PONTE VEDRA BEACH, Fla. -- Alex Cejka could see chaos all around him at The Players Championship, or at least hear it through the groans of a scorching Saturday at the TPC Sawgrass that delivered so many meltdowns.
He was among the few to survive, taking on the flag with an 8-iron on the final hole that set up a 5-foot birdie for an even-par 72 and a five-shot lead, the largest after three rounds in the 36 years of this prestigious event.
Time to exhale? Not quite.
In a tournament full of surprises, the biggest of all might be his date in the final round Sunday: Tiger Woods.
Woods didn't look like a player who should be in contention, not after having to play one shot left-handed from the base of a pine, missing one shot by 40 feet with a wedge in his hand and looking increasing frustrated at birdie chances that slipped away.
But back-to-back birdies, followed by a huge break on the 18th hole, changed his fortunes.
His 2-under 70 turned out to be good enough to move up 20 spots into a six-way tie for second, in the final pairing Sunday with a 38-year-old who has never held a final-round lead on U.S. soil.
"It's going to be tough," Cejka said. "He's the best player. It's going to be a good challenge for me. I know I have a lead, but it's against not only Tiger but against the rest of the field. I've got to play well tomorrow to win here."
Cejka was at 11-under 205 and doesn't seem to be all that intimidated.
He recalled beating Woods the last time they were paired in the final round of a big event -- that was the 1996 British Open at Royal Lytham & St. Annes, when Woods was a 20-year-old amateur. Cejka shot 67 to finish 11th; Woods had a 67.
And the Czech-born German is going with a familiar Sunday attire -- red shirt and black pants -- a tradition for Woods in the final round.
"Hopefully, it works for me, too," Cejka said. "It's nice to watch the best player in the world, but I've got to focus again on my game tomorrow and let him work a little bit."
In Woods' only victory this year since returning from knee surgery, he matched his PGA Tour best with a five-shot comeback against Sean O'Hair in the final pairing at Bay Hill.
Even so, Woods was not alone in his pursuit.
Henrik Stenson was two shots behind until he bogeyed three of the last five holes, nearly chipping into the water on the 16th. He wound up with a 73, and was in the six-way tie for second that included Woods, two-time U.S. Open champion Retief Goosen (71), Jonathan Byrd (71), Ben Crane (72) and Ian Poulter, who didn't make a single birdie on his way to a 75.

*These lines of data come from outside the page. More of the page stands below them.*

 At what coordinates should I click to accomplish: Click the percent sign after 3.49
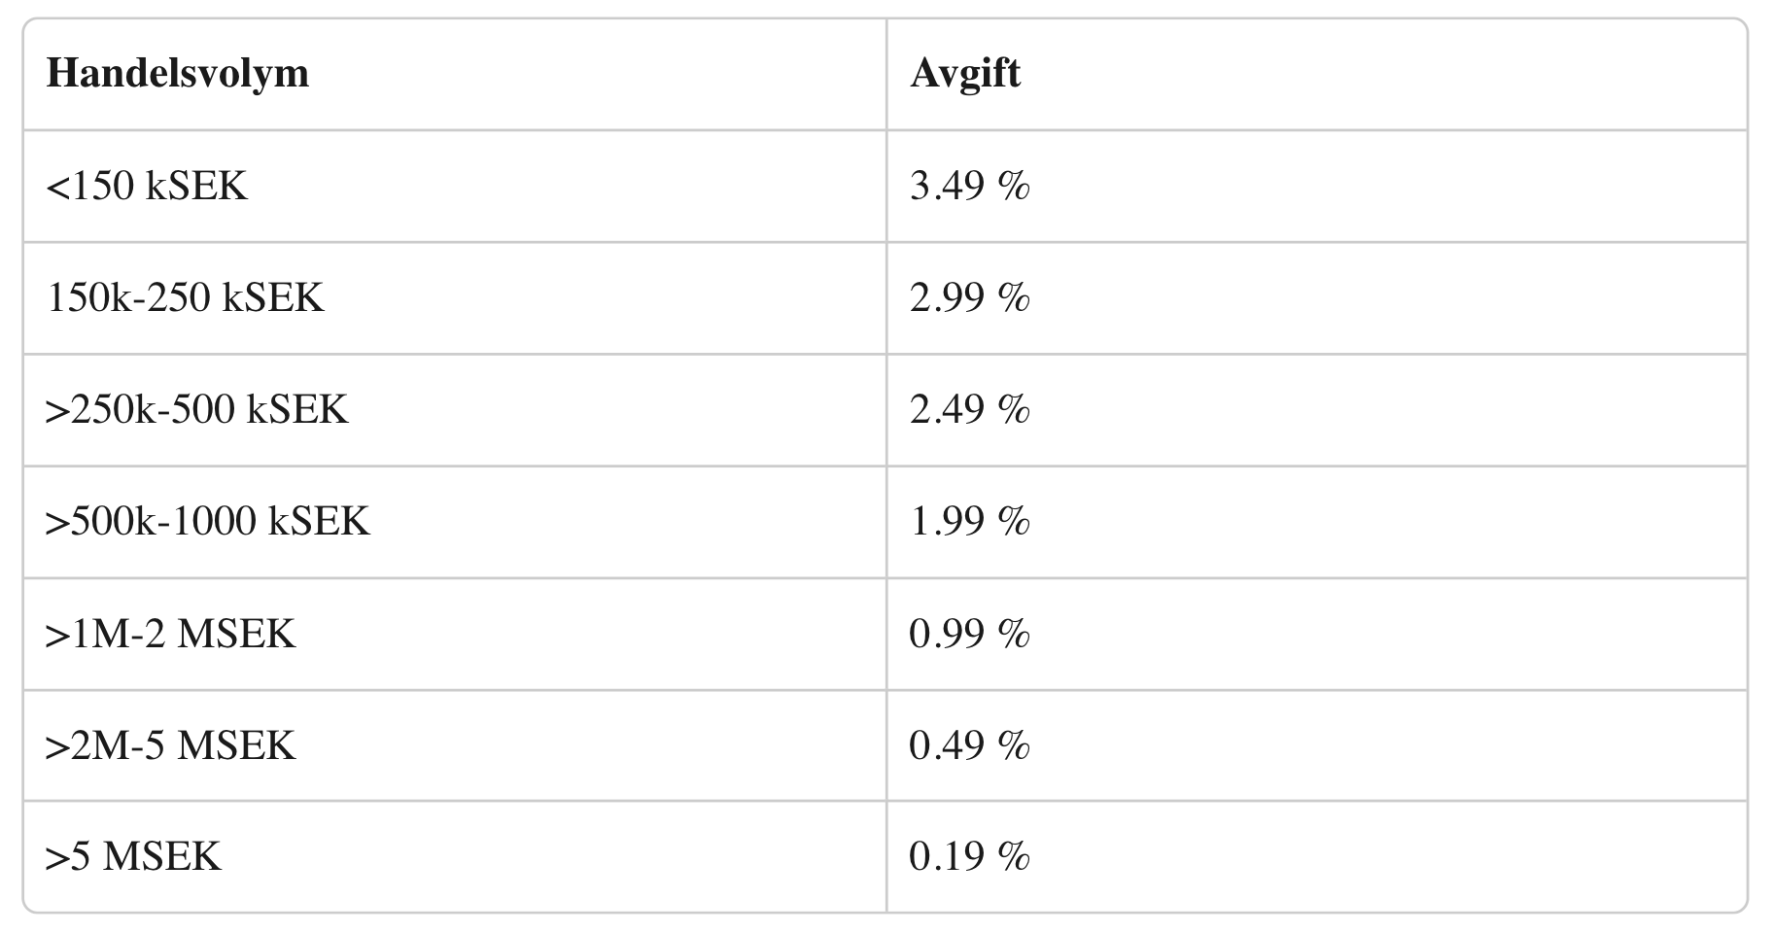click(1013, 186)
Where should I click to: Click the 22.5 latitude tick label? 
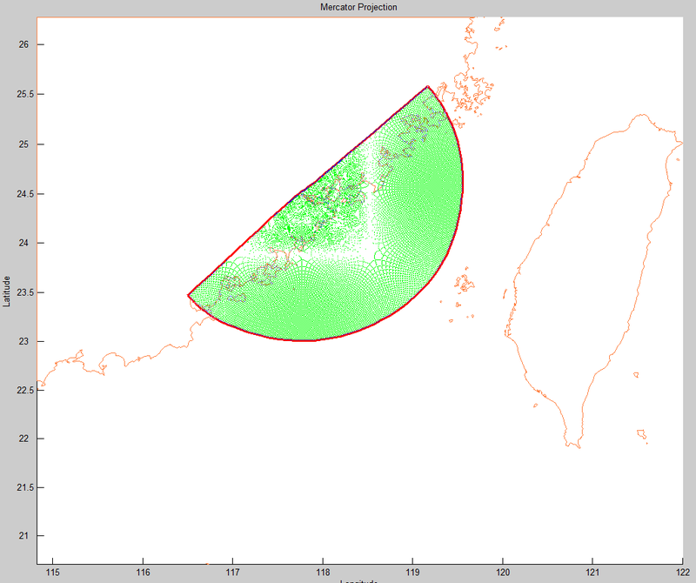click(22, 390)

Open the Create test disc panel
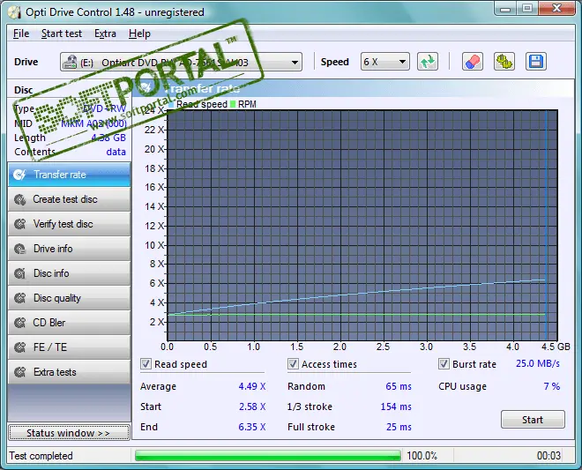tap(69, 199)
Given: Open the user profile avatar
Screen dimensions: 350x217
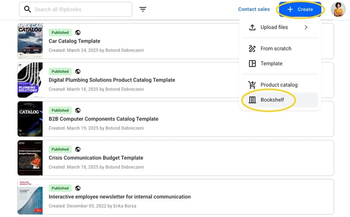Looking at the screenshot, I should click(338, 9).
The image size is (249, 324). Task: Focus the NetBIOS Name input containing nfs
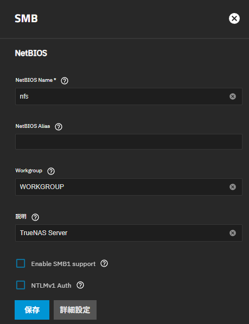coord(129,96)
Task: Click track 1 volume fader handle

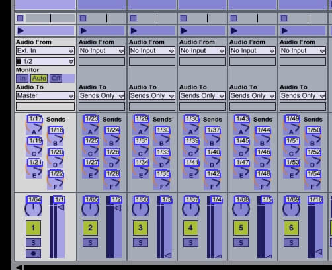Action: [61, 207]
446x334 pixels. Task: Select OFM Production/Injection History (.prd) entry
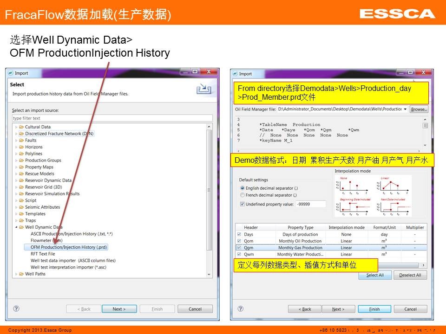click(69, 247)
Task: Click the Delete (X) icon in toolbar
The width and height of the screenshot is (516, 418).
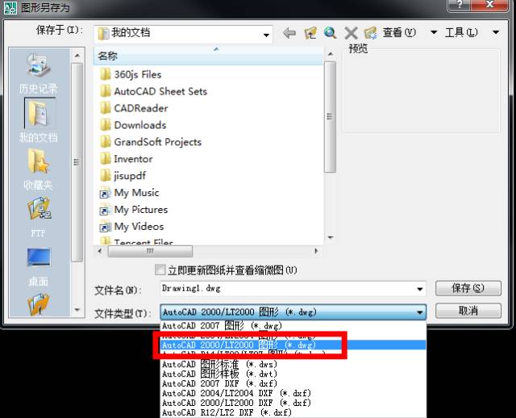Action: click(x=351, y=33)
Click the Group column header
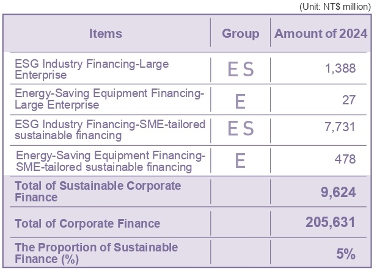This screenshot has height=274, width=377. (240, 34)
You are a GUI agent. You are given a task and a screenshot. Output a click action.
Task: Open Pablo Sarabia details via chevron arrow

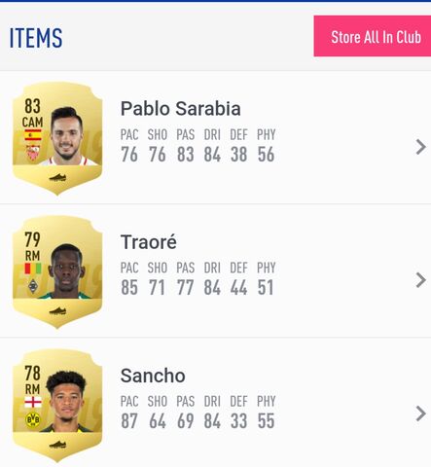tap(420, 147)
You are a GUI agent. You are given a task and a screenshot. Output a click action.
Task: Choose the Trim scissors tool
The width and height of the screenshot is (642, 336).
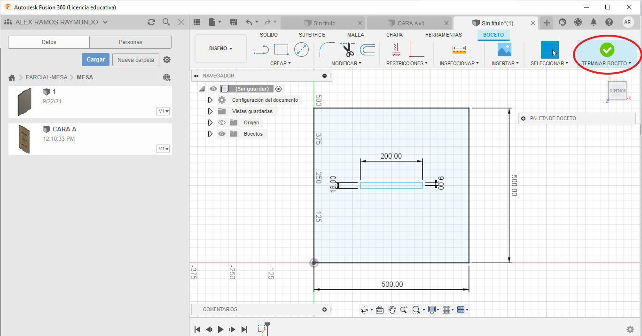point(348,50)
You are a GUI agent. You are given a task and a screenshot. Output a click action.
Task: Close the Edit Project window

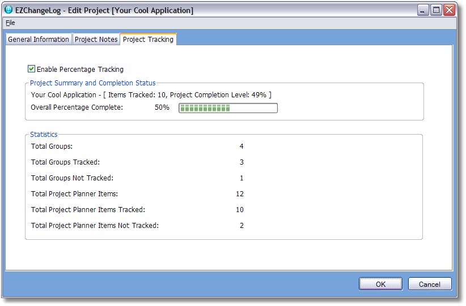450,10
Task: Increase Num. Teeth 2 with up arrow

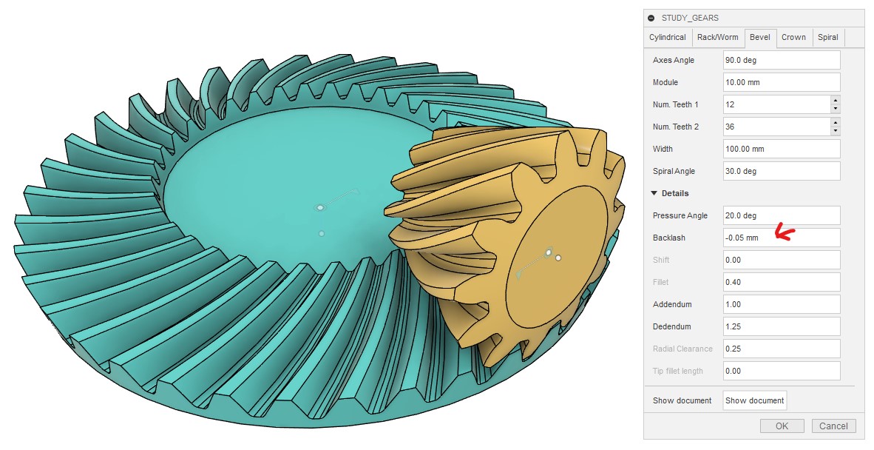Action: tap(835, 122)
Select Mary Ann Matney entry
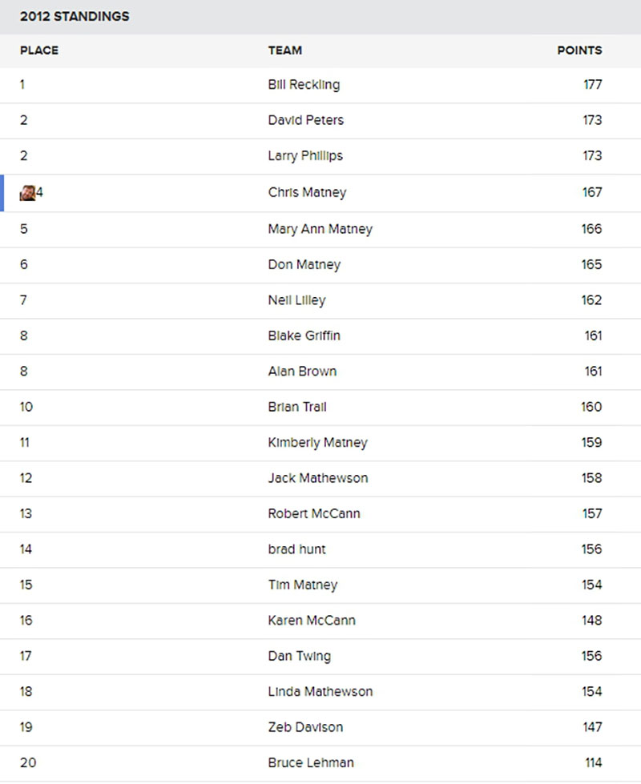 point(321,229)
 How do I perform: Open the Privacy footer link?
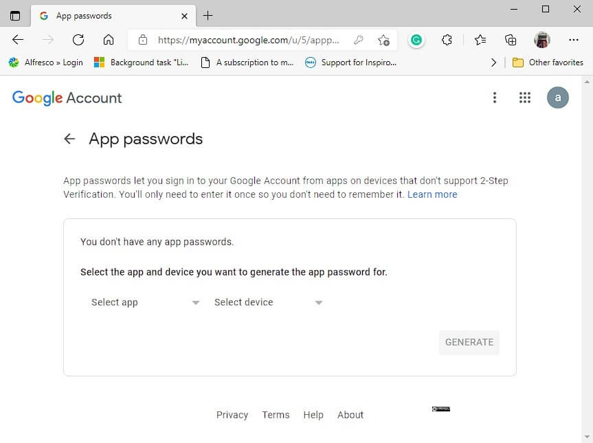pos(232,415)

Woods got into the final group because he was the first to finish among the group at 6-under 210, and what a finish it was.
He had been struggling all day in temperatures that climbed into the 90s. He had to hit one shot left-handed from the base of a pine, missed his target by 40 feet with a wedge, and looked increasingly frustrated as he missed birdie chances.
Back-to-back birdies got him in range, and a huge break that followed on the 18th kept him there.
He was in the trees again, a few feet from the divot he left the day before when he made a tremendous escape. This time, a 6-iron came out hot and more left than he wanted, racing through the green and tumbling down a bank toward the pond. But a tuft of Bermuda grass grabbed the ball a foot from the water, and Woods managed to save par.
He had no idea where it would lead him.
"You figured some of the guys would shoot 3- or 4-under-par today, but it's just not happening out there," Woods said.
Instead, everyone went the other direction.
• Poulter took bogeys on two par 5s.
• David Toms was making a run until he shot 42 on the back nine for a 77.
• Kevin Na managed only two pars on the back nine for a 40.
The good news for most was that they still had hope.
"I'm still in pretty good shape," Stenson said. "I would have liked to have finished better. That's just the nature of this golf course."
Mother Nature didn't help.
After overnight rain on the eve of the tournament, the TPC Sawgrass has been in an oven set to broil. The putting surfaces are more yellow than green. The fairways are faster than ever. The slightest miss can lead to big trouble.
No one had quite a wild day as Na. He was two strokes behind at the turn, then bogeyed the next two holes and put a tee shot in the water on the par-3 13th and took triple bogey. He got back in the mix with a birdie on the 15th and an eagle on the 16th, only to bogey the last two holes for a 74.
He was in the group at 5-under 211.
"This course, it's crazy," Na said. "You've got the greatest players in the world having trouble shooting par on this golf course. There's a reason we're shooting over par."